** Opening Given information block **
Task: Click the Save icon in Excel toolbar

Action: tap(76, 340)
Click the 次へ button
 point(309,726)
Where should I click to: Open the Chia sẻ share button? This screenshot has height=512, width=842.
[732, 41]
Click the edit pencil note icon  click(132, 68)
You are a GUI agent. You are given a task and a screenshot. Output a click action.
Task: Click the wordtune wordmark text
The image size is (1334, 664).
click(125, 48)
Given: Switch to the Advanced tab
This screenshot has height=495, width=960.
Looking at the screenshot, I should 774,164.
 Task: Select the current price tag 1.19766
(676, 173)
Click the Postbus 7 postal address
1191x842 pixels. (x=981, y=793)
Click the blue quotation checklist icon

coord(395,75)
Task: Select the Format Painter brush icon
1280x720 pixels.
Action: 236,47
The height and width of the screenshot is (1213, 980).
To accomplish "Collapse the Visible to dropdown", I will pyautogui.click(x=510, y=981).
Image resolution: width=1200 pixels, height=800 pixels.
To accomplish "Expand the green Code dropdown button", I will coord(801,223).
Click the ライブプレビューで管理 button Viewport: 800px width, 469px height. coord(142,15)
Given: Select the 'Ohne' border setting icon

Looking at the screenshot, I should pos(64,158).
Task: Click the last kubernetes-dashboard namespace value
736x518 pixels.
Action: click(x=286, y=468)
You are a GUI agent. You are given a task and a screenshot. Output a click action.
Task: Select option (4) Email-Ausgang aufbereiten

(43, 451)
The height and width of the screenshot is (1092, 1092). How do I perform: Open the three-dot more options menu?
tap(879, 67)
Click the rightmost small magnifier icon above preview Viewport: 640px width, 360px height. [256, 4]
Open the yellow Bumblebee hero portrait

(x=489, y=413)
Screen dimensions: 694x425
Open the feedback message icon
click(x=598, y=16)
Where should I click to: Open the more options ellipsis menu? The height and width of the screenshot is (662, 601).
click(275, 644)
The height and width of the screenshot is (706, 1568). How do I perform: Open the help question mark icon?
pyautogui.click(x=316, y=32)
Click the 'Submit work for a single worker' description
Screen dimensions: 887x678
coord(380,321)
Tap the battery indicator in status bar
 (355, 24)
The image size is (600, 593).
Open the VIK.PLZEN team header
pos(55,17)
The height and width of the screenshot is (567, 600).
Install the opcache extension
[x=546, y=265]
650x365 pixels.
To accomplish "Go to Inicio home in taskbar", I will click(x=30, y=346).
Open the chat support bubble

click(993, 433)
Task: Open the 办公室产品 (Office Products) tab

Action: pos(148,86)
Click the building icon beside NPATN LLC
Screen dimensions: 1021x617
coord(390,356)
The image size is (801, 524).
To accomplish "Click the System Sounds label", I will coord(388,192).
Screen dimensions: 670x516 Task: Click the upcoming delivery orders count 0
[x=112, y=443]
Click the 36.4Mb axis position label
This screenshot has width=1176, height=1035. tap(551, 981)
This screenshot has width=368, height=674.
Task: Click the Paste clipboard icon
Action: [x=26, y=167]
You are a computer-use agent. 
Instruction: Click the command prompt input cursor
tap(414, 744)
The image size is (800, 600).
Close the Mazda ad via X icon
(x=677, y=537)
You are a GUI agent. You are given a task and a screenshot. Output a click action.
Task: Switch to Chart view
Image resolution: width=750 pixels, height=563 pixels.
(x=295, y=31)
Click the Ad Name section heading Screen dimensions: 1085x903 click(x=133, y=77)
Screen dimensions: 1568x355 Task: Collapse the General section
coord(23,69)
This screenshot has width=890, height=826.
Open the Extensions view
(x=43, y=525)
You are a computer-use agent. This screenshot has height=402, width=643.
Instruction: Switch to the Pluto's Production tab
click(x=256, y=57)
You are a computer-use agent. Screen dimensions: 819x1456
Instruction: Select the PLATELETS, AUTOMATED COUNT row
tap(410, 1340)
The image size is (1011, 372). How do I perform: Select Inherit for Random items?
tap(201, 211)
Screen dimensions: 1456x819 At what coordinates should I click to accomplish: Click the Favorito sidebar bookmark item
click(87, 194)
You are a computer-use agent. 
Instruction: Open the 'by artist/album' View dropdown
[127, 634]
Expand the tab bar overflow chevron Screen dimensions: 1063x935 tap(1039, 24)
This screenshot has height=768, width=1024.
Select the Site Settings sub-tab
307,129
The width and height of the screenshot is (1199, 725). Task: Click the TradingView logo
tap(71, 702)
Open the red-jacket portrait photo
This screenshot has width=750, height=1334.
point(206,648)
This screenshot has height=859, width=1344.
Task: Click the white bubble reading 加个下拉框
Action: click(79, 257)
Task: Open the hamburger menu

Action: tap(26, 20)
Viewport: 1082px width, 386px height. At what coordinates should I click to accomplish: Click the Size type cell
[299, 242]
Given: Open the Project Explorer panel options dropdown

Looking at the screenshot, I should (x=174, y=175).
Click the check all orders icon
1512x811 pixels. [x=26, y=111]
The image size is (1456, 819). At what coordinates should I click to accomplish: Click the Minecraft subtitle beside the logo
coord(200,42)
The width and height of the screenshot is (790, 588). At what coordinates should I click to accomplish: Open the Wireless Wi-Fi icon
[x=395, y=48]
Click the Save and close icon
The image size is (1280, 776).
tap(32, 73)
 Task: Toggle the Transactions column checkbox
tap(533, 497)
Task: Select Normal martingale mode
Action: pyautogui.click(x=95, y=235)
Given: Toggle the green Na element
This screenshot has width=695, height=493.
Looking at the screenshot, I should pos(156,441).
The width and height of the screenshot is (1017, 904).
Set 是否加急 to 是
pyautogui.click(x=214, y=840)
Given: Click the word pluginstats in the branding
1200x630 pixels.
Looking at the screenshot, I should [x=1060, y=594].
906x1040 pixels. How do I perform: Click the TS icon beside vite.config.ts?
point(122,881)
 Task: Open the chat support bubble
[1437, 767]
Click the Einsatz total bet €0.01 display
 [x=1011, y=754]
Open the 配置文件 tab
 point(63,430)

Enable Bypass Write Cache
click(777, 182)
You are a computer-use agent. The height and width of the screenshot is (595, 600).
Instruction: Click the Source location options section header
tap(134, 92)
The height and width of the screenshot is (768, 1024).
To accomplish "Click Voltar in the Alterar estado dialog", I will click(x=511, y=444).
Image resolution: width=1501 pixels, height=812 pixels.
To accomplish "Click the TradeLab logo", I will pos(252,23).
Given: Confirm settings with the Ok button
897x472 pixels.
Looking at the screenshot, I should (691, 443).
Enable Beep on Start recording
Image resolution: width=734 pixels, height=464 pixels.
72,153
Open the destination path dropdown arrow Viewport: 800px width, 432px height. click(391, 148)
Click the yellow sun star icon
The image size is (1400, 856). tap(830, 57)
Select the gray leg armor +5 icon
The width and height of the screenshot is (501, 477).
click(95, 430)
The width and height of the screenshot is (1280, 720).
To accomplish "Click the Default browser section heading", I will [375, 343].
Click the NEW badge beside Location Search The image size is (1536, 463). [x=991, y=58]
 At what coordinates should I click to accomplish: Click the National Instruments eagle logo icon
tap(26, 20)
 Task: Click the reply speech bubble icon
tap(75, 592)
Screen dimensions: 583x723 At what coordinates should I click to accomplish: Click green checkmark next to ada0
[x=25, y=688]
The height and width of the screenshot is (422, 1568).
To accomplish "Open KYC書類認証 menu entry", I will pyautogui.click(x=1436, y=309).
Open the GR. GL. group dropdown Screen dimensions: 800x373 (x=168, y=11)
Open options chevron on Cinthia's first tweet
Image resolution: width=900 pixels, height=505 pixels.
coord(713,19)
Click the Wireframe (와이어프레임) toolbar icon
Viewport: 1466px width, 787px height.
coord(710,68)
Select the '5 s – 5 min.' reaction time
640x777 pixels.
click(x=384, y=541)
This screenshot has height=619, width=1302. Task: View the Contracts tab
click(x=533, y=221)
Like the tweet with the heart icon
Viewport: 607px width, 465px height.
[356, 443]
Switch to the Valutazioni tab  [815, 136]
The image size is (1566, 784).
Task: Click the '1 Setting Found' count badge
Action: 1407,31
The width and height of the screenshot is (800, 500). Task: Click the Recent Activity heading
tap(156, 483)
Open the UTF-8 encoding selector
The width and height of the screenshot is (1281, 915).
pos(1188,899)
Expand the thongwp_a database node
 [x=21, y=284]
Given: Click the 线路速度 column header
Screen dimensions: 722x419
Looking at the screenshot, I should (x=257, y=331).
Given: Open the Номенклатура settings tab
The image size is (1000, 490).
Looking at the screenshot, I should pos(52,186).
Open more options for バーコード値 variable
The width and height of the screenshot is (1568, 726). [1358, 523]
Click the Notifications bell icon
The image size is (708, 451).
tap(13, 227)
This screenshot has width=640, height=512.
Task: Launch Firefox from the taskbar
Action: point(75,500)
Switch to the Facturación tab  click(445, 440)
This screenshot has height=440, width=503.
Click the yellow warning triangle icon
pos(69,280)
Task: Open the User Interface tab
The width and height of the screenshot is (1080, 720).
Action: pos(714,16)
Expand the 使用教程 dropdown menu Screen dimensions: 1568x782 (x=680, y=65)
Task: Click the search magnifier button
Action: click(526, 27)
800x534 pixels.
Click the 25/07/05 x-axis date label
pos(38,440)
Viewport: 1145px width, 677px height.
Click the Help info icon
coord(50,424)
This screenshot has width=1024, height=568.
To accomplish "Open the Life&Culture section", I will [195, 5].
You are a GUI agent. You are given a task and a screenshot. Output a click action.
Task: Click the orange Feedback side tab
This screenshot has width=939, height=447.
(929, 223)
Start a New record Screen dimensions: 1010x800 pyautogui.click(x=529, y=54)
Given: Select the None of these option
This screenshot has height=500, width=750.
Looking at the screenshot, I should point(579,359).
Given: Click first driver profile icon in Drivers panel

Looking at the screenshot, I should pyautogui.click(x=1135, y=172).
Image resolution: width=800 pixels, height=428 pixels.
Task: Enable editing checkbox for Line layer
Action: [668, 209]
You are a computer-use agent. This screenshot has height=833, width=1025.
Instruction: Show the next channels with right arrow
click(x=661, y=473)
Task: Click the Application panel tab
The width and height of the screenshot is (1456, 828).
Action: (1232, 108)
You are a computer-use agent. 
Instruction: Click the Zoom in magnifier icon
** Closing Given information block **
## Required work
Starting at the line above that holds "Task: Toggle the" and ending at the line that holds "The height and width of the screenshot is (422, 1568).", transcribe each line exactly and include no other lines.

## Output below
 Task: Toggle the Transactions column checkbox
tap(533, 497)
Task: Select Normal martingale mode
Action: pyautogui.click(x=95, y=235)
Given: Toggle the green Na element
This screenshot has width=695, height=493.
Looking at the screenshot, I should pos(156,441).
The width and height of the screenshot is (1017, 904).
Set 是否加急 to 是
pyautogui.click(x=214, y=840)
Given: Click the word pluginstats in the branding
1200x630 pixels.
Looking at the screenshot, I should [x=1060, y=594].
906x1040 pixels. How do I perform: Click the TS icon beside vite.config.ts?
point(122,881)
 Task: Open the chat support bubble
[1437, 767]
Click the Einsatz total bet €0.01 display
 [x=1011, y=754]
Open the 配置文件 tab
 point(63,430)

Enable Bypass Write Cache
click(777, 182)
You are a computer-use agent. The height and width of the screenshot is (595, 600).
Instruction: Click the Source location options section header
tap(134, 92)
The height and width of the screenshot is (768, 1024).
To accomplish "Click Voltar in the Alterar estado dialog", I will click(x=511, y=444).
Image resolution: width=1501 pixels, height=812 pixels.
To accomplish "Click the TradeLab logo", I will pos(252,23).
Given: Confirm settings with the Ok button
897x472 pixels.
Looking at the screenshot, I should (691, 443).
Enable Beep on Start recording
Image resolution: width=734 pixels, height=464 pixels.
72,153
Open the destination path dropdown arrow Viewport: 800px width, 432px height. click(391, 148)
Click the yellow sun star icon
The image size is (1400, 856). tap(830, 57)
Select the gray leg armor +5 icon
The width and height of the screenshot is (501, 477).
click(95, 430)
The width and height of the screenshot is (1280, 720).
To accomplish "Click the Default browser section heading", I will [375, 343].
Click the NEW badge beside Location Search The image size is (1536, 463). [x=991, y=58]
 At what coordinates should I click to accomplish: Click the National Instruments eagle logo icon
tap(26, 20)
 Task: Click the reply speech bubble icon
tap(75, 592)
Screen dimensions: 583x723 At what coordinates should I click to accomplish: Click green checkmark next to ada0
[x=25, y=688]
The height and width of the screenshot is (422, 1568).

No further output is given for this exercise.